The aircraft also has an inertial navigation system that should work independently of GPS. This can drift over time (but not jump), and it may not be accessible to the ADS-B transmitter.
It's an active war zone, I would not discount at the moment the possibility of a war-related accidenmt.
The aircraft was off the coast of Pakistan, 300 km east of Iran.
 
The pilots are using air speed, the flight tracker is using ground speed there.
The aircraft also has an inertial navigation system that should work independently of GPS. This can drift over time (but not jump), and it may not be accessible to the ADS-B transmitter.
I suspect everything's on a single CAN bus. I remember a security issue a while back where it was discovered that the in-flight entertainment system was bridged onto the same bus as the flying stuff, and if they're that stupid they'll definitely not be isolating two navigational components from each other.

Not sure if this is the case I'm thinking of, but at 2015, it's about the right timeframe:
External Quote:
Hacker told F.B.I. he made plane fly sideways after cracking entertainment system
https://www.aptnnews.ca/national-ne...e-fly-sideways-cracking-entertainment-system/

(Side note: lest the car-owners hereon get cocky, have an automobile equivalent of this kind of misdesign: https://vicone.com/blog/how-to-get-away-with-car-theft-unveiling-the-dark-side-of-the-can-bus/ )
 
a) the aircraft was built in 1999, with ADS-B retrofitted;
b) ADS-B is not a "navigational component".
a) Yeah, busses work that way, new things can be added to them - hence the car hack.

b) I didn't say "navigational input", or "useful to the pilot to help him navigate". It's an transmitter of the navigational data, so it's part of the navigational system. (As is the in-flight entertainment system, as it needs to plot the plane on the map, hence the security issue, because some plonkers were too lazy to impliment rendezvous.)
 
I suspect everything's on a single CAN bus. I remember a security issue a while back where it was discovered that the in-flight entertainment system was bridged onto the same bus as the flying stuff, and if they're that stupid they'll definitely not be isolating two navigational components from each other.

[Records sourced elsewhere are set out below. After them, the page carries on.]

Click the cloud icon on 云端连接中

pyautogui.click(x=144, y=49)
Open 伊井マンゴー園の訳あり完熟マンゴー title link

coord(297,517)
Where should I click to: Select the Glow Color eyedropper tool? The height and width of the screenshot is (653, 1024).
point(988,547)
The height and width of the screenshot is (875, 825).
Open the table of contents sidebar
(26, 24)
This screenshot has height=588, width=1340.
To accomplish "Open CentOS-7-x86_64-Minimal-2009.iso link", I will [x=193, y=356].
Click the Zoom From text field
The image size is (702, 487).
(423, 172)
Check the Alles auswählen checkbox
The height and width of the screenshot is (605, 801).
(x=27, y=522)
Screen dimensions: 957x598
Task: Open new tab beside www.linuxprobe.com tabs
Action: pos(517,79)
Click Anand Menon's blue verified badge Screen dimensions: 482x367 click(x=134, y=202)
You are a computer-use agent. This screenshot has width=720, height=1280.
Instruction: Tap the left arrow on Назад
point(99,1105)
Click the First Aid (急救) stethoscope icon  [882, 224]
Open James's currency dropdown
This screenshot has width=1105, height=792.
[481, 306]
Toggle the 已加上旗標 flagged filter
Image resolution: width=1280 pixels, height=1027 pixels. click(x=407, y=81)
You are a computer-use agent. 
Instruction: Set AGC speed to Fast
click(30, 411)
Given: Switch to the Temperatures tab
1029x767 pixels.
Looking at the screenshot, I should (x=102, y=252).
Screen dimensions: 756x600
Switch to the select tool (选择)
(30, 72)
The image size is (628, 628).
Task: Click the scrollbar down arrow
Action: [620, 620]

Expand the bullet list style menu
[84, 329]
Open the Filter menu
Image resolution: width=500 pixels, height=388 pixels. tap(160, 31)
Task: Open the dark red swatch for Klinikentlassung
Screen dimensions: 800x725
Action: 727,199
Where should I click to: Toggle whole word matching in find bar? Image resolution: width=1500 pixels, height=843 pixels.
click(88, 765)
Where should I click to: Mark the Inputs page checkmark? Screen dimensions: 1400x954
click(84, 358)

Not sure if this is the case I'm thinking of, but at 2015, it's about the right timeframe:
https://www.aptnnews.ca/national-ne...e-fly-sideways-cracking-entertainment-system/
bunk

a comment on the article says
External Quote:
The IFE and FMS are not connected on the 737, a320 or 757, they are too old. IFE was added after the airframes were certified. There is no reason to hook the flight management system of these aircraft to any IP network. The engine management system talks to the ground over other radios (inmarsat arinc etc). IFE talks to the ground using GOGO Row44 or something else.
 
bunk

a comment on the article says
External Quote:
The IFE and FMS are not connected on the 737, a320 or 757, they are too old. IFE was added after the airframes were certified. There is no reason to hook the flight management system of these aircraft to any IP network. The engine management system talks to the ground over other radios (inmarsat arinc etc). IFE talks to the ground using GOGO Row44 or something else.
How does the IFE plot the plane's position on the map if they're "not connected"?

I agree that the in-flight hack Roberts claimed he was doing at the time is almost certainly bunk, largely because when he later denied it under questioning, noone had any evidence that he'd actually done anything. He had inside knowledge of the design, and had tested his ideas out on a simulated environment, so I suspect he felt that the real thing was insufficiently secure, and so just wanted to create a fuss by exagerating the risks so much that they veered into fiction. The aircraft manufacturers mostly stayed completely quiet, which is never comforting to those familiar with Kerckhoffs's principle (security must reside in the key, not in secret knowledge about the system - or if someone who knows how it works can break it, it's broken). Heck, even Bruce Schneier (on whose blog I probably encountered the story) was dissatisfied with their response:
External Quote:
The real issue is that the avionics and the entertainment system are on the same network.